As I have mentioned before, I am working on turning this blog into a book. True to form, I’ve left some of the most extensive and therefore difficult entries to the end, which is why it wasn’t until yesterday that I tackled “bits.”
To state the obvious, this is a common word. How common? It is the 808th most frequently used word in the Corpus of Contemporary American English (COCA), just behind “decade” and ahead of “reduce.” The OED considers it to be six separate words—two of them verbs and four nouns. I am concerned here with the one of the nouns (the others have to do with the biting of horses, leather flasks, and computer information) that denotes a piece or part of a larger whole, literally or figuratively bitten off. Its entry has within it twenty-five separate variations, most of which are as commonly used in American as British English. (And some more so: as in a “bit part” in a movie, calling twenty-five cents “two bits,” and the meaning of schtick or well-rehearsed routine, as in this quote from Fred Astaire’s autobiography: “We were in Detroit—stranded—and that is where Mother did the pawning-of-the-jewels bit.”)
If you want my full thoughts on the matter, you’ll have to get the book (hopefully available later this year), but I’ll share here some thoughts on what I view as the main NOOB “bit”: using the word for what an American would most likely say “part,” often used in the plural and often preceded by an adjective. An early British example is from an 1873 humorous sketch in The St. Pauls Magazine, where the narrator describes wandering the halls of Parliament and coming upon a man who’s endeavoring to teach the members to “talk better.” This fellow poses a question:
“One of your great debates that fills three or four pages of your Times with the smallest of small print and runs over into the supplement—how much do you read of it next morning ?”
“Well, I generally glance my eye down the columns, and read the sentences where I see there have been ‘laughter’ and ‘cheers.'”

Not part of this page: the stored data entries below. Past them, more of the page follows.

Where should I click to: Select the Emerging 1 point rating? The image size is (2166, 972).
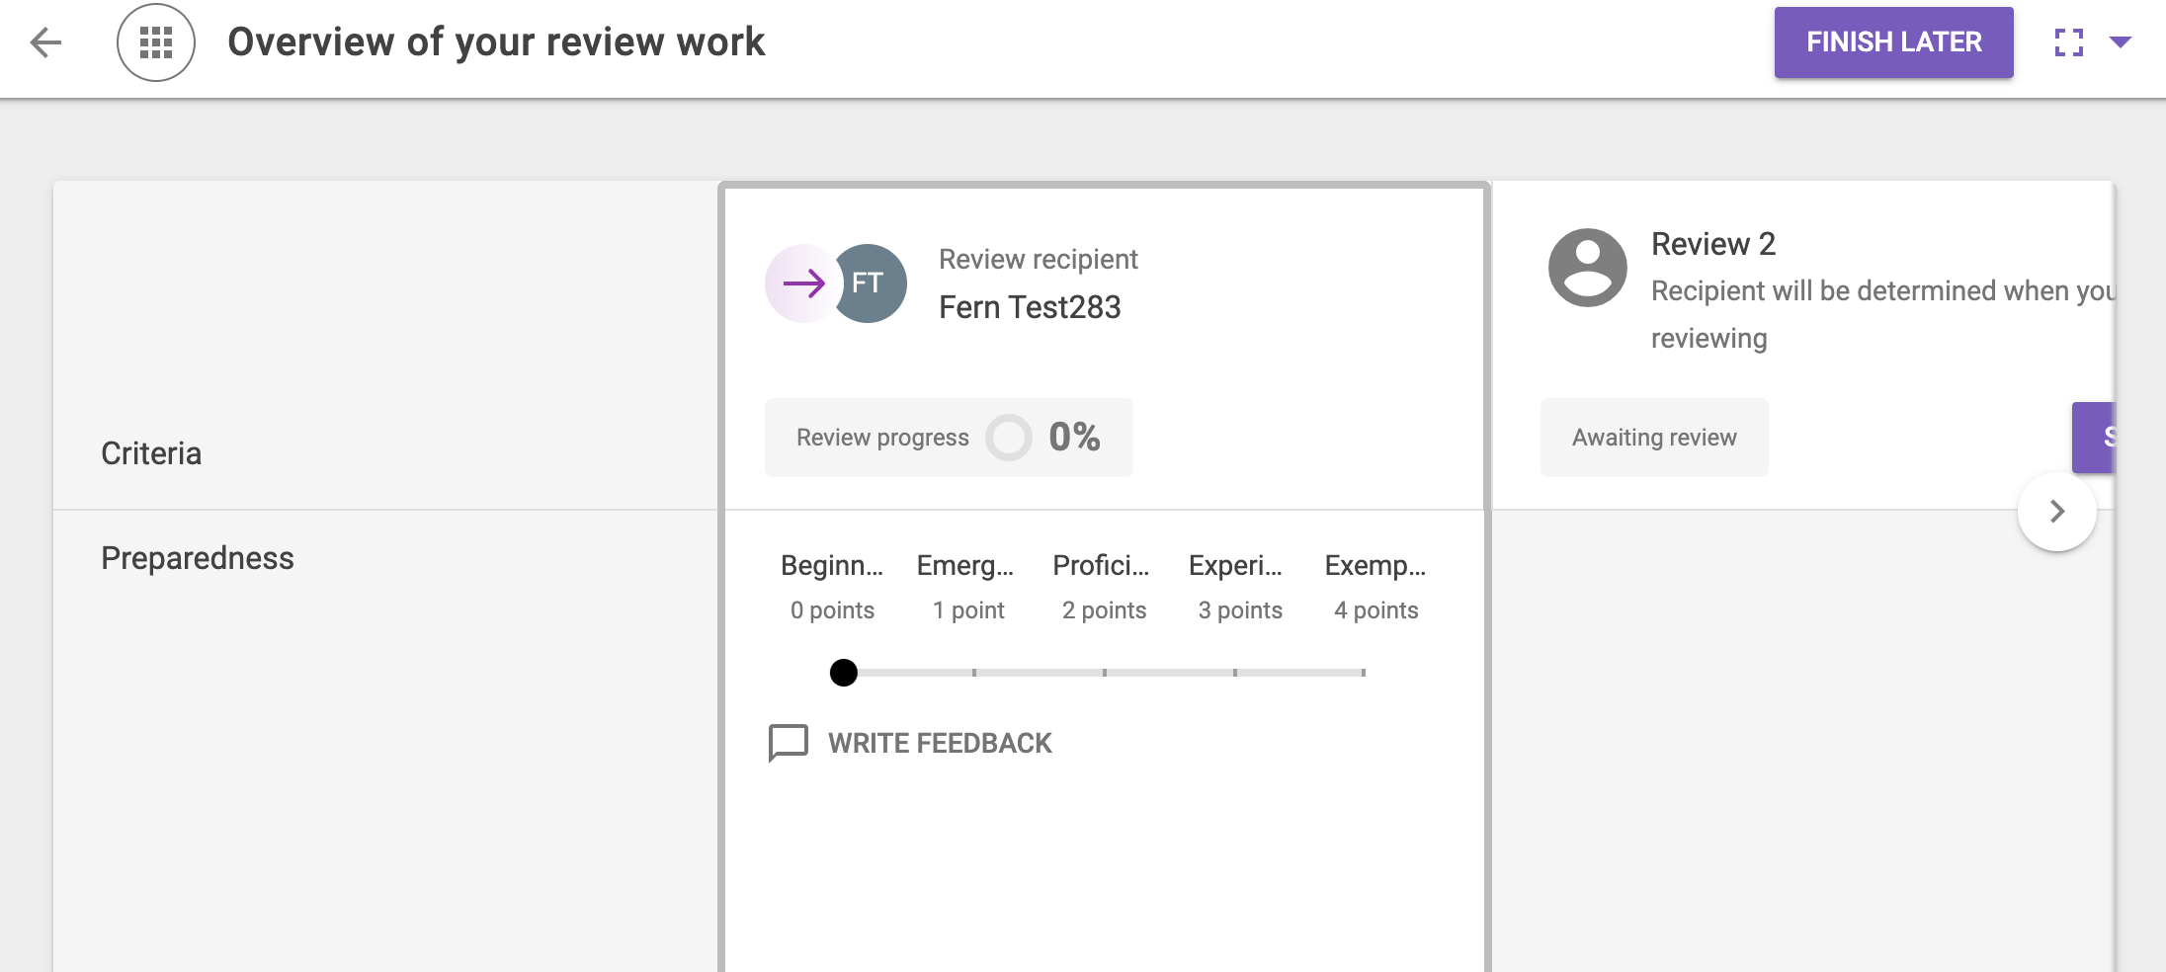(967, 586)
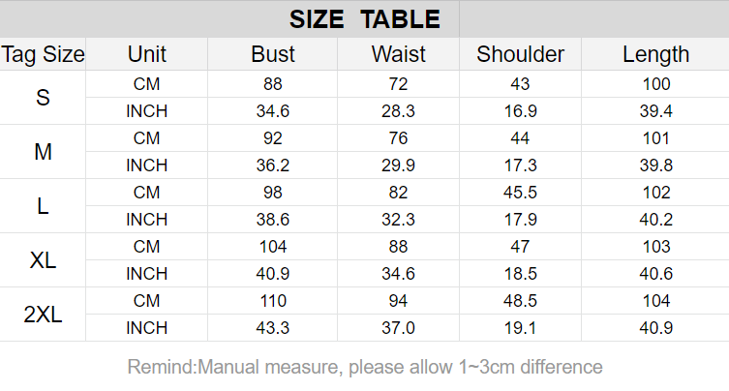Click the Length column header
The width and height of the screenshot is (729, 391).
pyautogui.click(x=655, y=54)
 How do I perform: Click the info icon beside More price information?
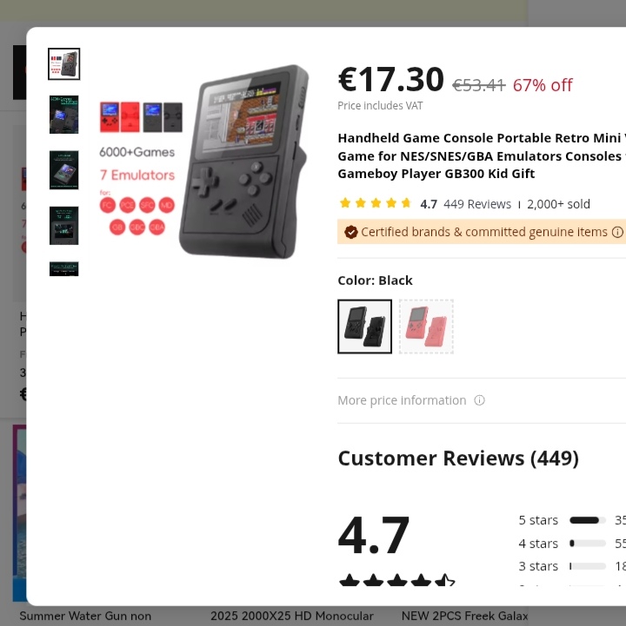pyautogui.click(x=479, y=400)

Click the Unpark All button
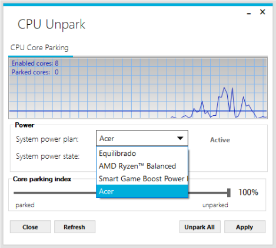[x=199, y=227]
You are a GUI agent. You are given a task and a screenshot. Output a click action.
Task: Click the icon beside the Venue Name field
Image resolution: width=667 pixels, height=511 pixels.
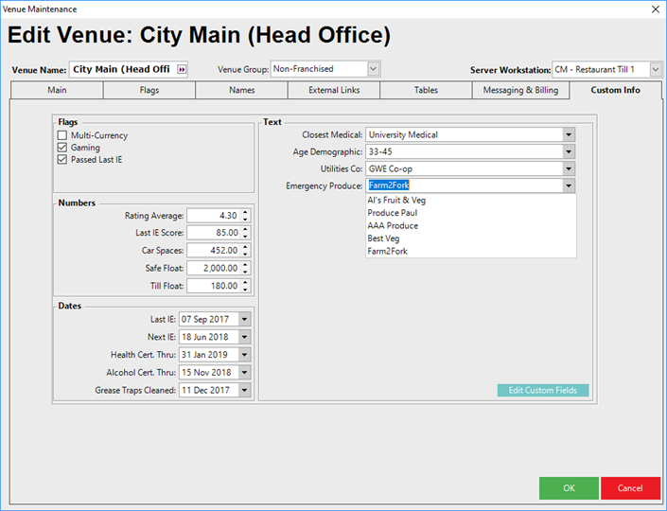(x=183, y=69)
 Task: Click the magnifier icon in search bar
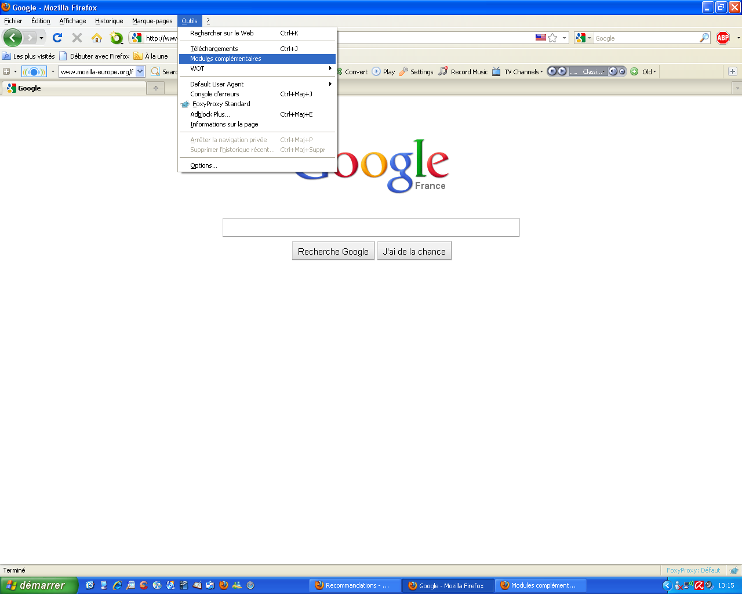tap(704, 38)
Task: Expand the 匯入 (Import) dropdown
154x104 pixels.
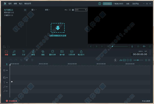Action: click(x=34, y=10)
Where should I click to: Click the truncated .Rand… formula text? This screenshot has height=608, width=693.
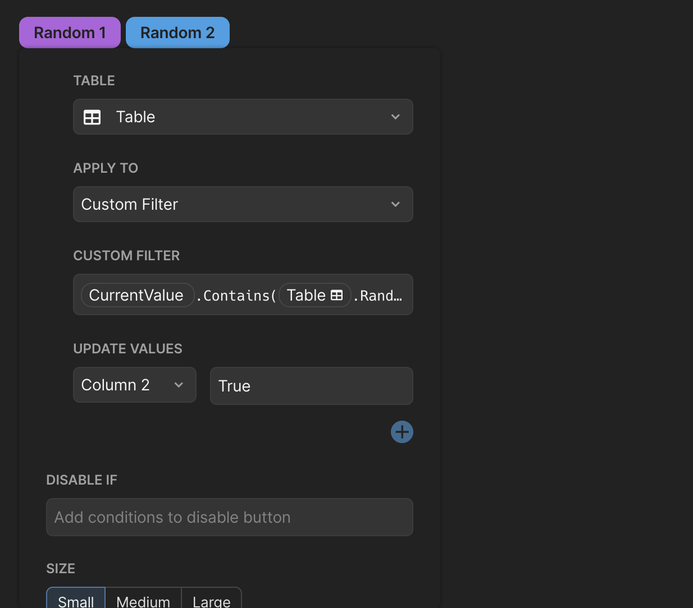click(381, 296)
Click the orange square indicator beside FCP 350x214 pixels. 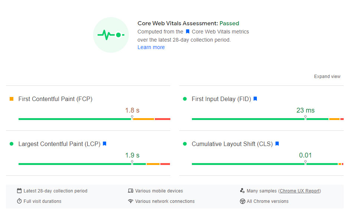(12, 99)
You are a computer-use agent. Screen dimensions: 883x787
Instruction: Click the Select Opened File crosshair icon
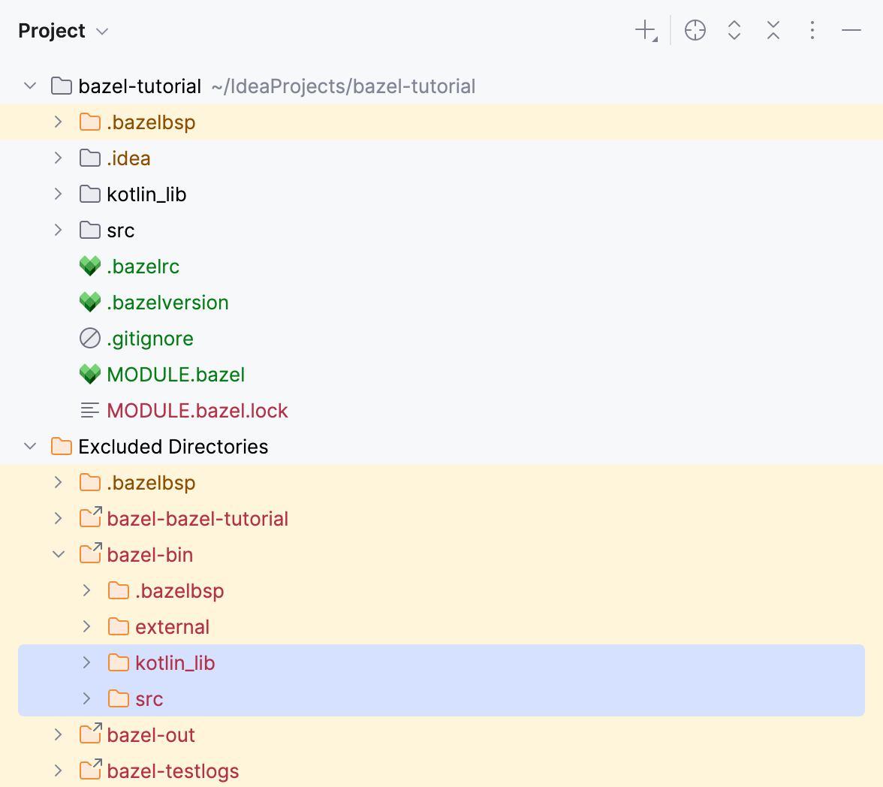coord(695,30)

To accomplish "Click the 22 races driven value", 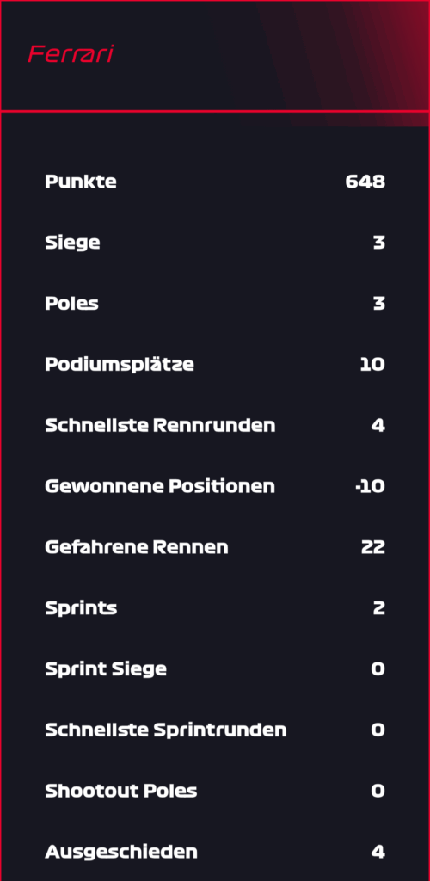I will [373, 547].
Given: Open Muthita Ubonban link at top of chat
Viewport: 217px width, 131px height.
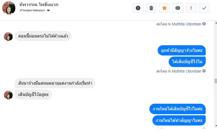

“Ah, just so, you read only the good bits. Now my plan is to make my pupils say nothing but the good bits. None of them shall speak longer than half an hour, and each sentence shall have a Thought in it.”
“The juicy bits” and “the naughty bits” show up in Britain in the 19th century as well, but really established themselves as phrases in the twentieth. An American would say “the good parts,” “the juicy parts,” and “the naughty parts,” or rather “the dirty parts.”
Most Americans, that is. One finds the occasional literary sort, like critic Richard Eder of the New York Times, writing of a Lina Wertmuller revival in 1976, “Enthusiasm for Miss Wertmuller’s later work may arm the spectator with the fortitude to mark out the good bits.” The same year, American science fiction novelist Ursula Le Guin wrote of H.L. Lovecraft in the Times Literary Supplement, “He imitated the worst bits of Poe quite accurately.”
This use of the word picked up steam in the U.S. in the ‘90s and 2000s, as in a 1999 quote from Time magazine, referring to prosecutor Kenneth Starr’s report on the alleged misdeeds of President Bill Clinton: “He wants America to believe he’d only included the good bits to help the legislature reach an informed decision.” More recently, a reader reports that the Turbo Tax program, while it’s loading, displays the message, “Hold on, we’re getting all the technical bits together.” (The be really British, it would have said, “Hang on.”)
One particular kind of “bits” deserves mention. A 1970 episode of Monty Python’s Flying Circus had a sketch called “How To Recognise Different Parts of the Body,” which included this, well, bit (I quote from the Python Wiki):
A voiceover (John Cleese) points out more parts of the body:
10. The big toe
11. More naughty bits (a man standing wearing spotted Bermuda shorts)
12. The naughty bits of a lady (a lady posing wearing spotted Bermuda bra and shorts)
13. The naughty bits of a horse (a horse wearing spotted Bermuda shorts)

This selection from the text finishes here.